‘Pythonic’ is a matter of judgment and interpretation. And you won’t find much judgmentalism here about ‘correct’ programming style. Do whatever works for you.
A lot of the PsychoPy coder demos and examples are perhaps not very ‘Pythonic’, in that they are simply a list of instructions in order: create this object, change this attribute, draw it to the screen, collect this response, etc. This is probably a deliberate approach to make sense to experimenters learning to program rather than to programmers learning to make experiments. i.e. the code simply describes the list of operations in the experiment. People coming from a programming background might want their code to look more beautiful, to minimise repetition by using functions and iterators, and encapsulate functions and state in custom objects, etc, and are free to do so.
Basically, adopt whatever style works for you. But the one thing that trumps everything in the PsychoPy world is performance. You want stimuli to appear on time, with the desired attributes, and for responses to be collected with fidelity. Those are the issues you’ll get best feedback from in this forum.
So in answer to that specific aspect of your question, yes it is (usually) perfectly fine to have just one TextStim
for the entire experiment. In fact, it is usually desirable to minimise the creation of stimuli (which is time-expensive), and wherever possible just update the attributes of existing ones.Meanwhile, purely for clarity in the code, some people might want to create separate text stimuli named, say, instruction_text
and feedback_text
. It can make the experiment code more readable, and doesn’t consume any meaningful extra amount of memory. But you could certainly have a generic_text
stimulus, and alter its contents as needed.
But note that altering text stimulus content is a slower process than updating most other stimuli. So when performance is critical (e.g. showing different text stimuli on alternating screen refreshes), then it would definitely be better to do this:
# set the content of two stimuli just once:
text_1.text = 'hello'
text_2.text = 'goodbye'
while True: # so can very quickly alternate stimuli
text_1.draw()
win.flip()
text_2.draw()
win.flip()
rather than this:
# needlessly update content of a single stimulus repetitively:
while True:
text_1.text = 'hello'
text_1.draw()
win.flip()
text_1.text = 'goodbye'
text_1.draw()
win.flip()
i.e. if you update enough text stimuli, eventually you might find that the code takes longer than one screen refresh to execute (and has caused memory leaks in underlying frameworks before). But if you are just going to present instruction text for the duration of a trial, then updating it is fine. (Note that in your function example above, you are re-settting the text content on every single refresh, even though that content is not changing. PsychoPy is clever enough to test for that, and only update text content if the string has actually altered, but you should be wary of needless updating).
Lastly, my only other comment on your proposed structure is that embedding the win.flip()

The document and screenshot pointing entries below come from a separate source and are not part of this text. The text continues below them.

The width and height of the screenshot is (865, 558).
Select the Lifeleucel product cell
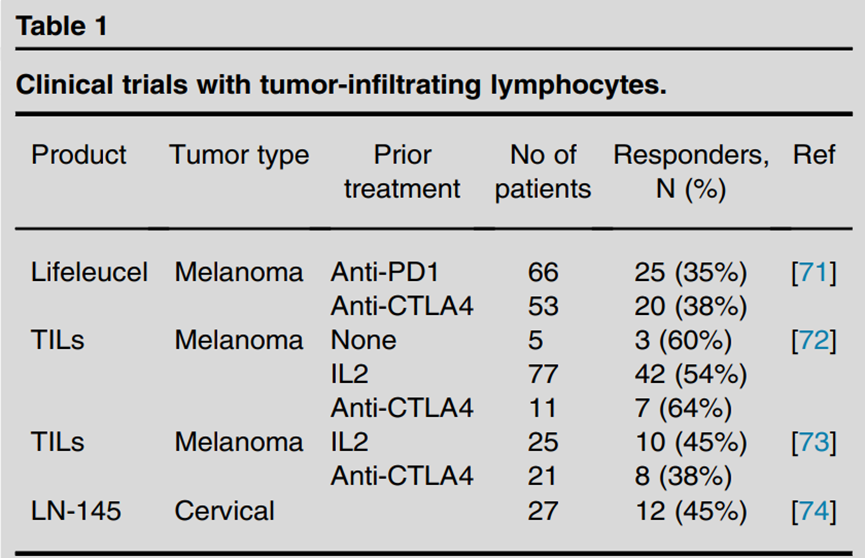[89, 272]
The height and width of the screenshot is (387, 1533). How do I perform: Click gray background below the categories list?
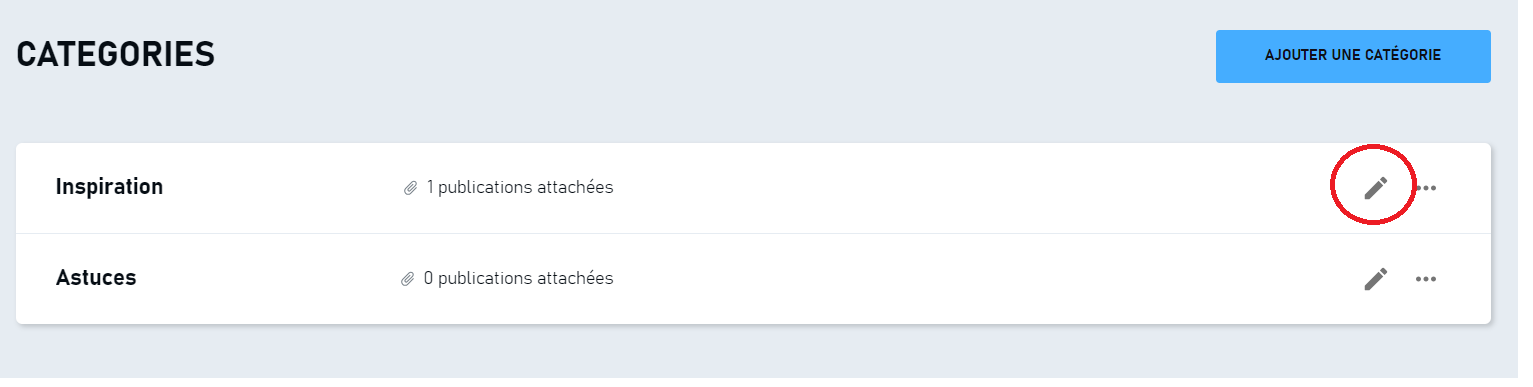750,357
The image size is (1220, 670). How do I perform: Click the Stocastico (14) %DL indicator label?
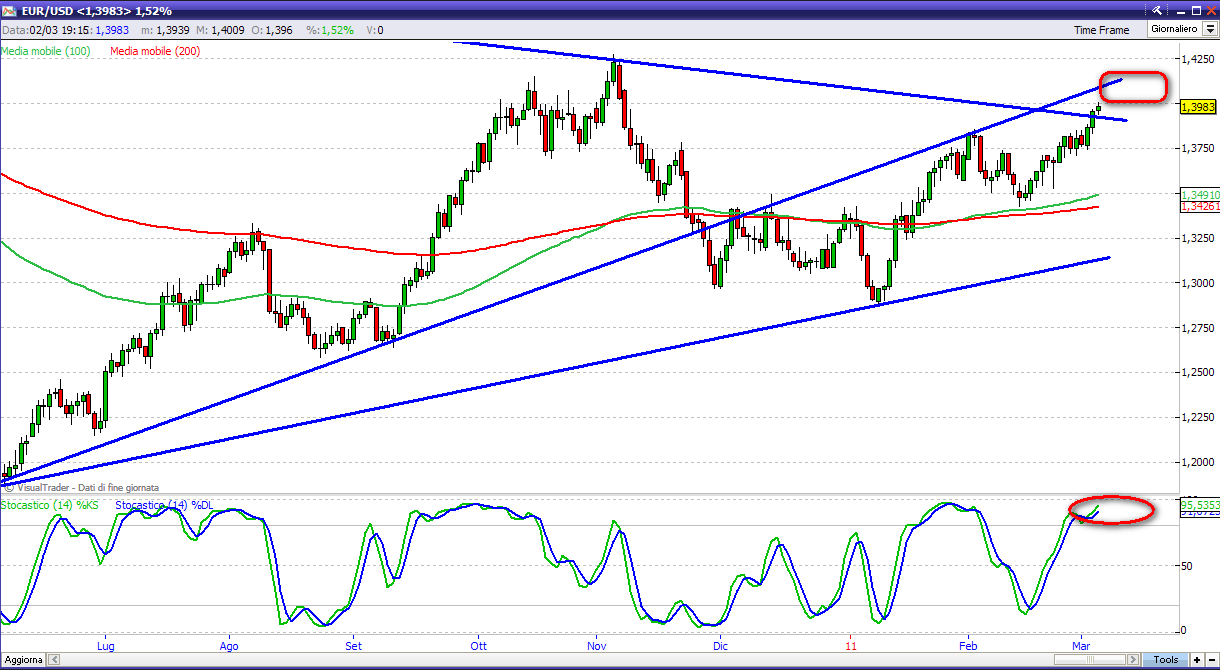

within small functions can become limiting. Think more about the structure of your code. Will you also be collecting responses? Then that code needs to be within the function too. But it would also need to be within the other functions, so you might be getting a lot of duplication. i.e. the stimuli might change from one portion to the next, but response collection might not. So it might be best to have your functions just draw stimuli (without flipping the window), and then do other tasks outside those functions.
Before thinking about specific functions, think first of the wider cyclic nature of the experiment. Generally you are passing through phases of an experiment, and then looping over trials within one or phases, and lastly looping over screen refreshes within portions of those trials. How you might divide that process up into functions, or embed functions within those loops, is up to you. But the ExperimentHandler
and TrialHandler
classes do a lot of the housework for providing a structure for your experiment, saving data, and so on, and it can be good to start with those and try to incorporate them within whatever coding approach you like.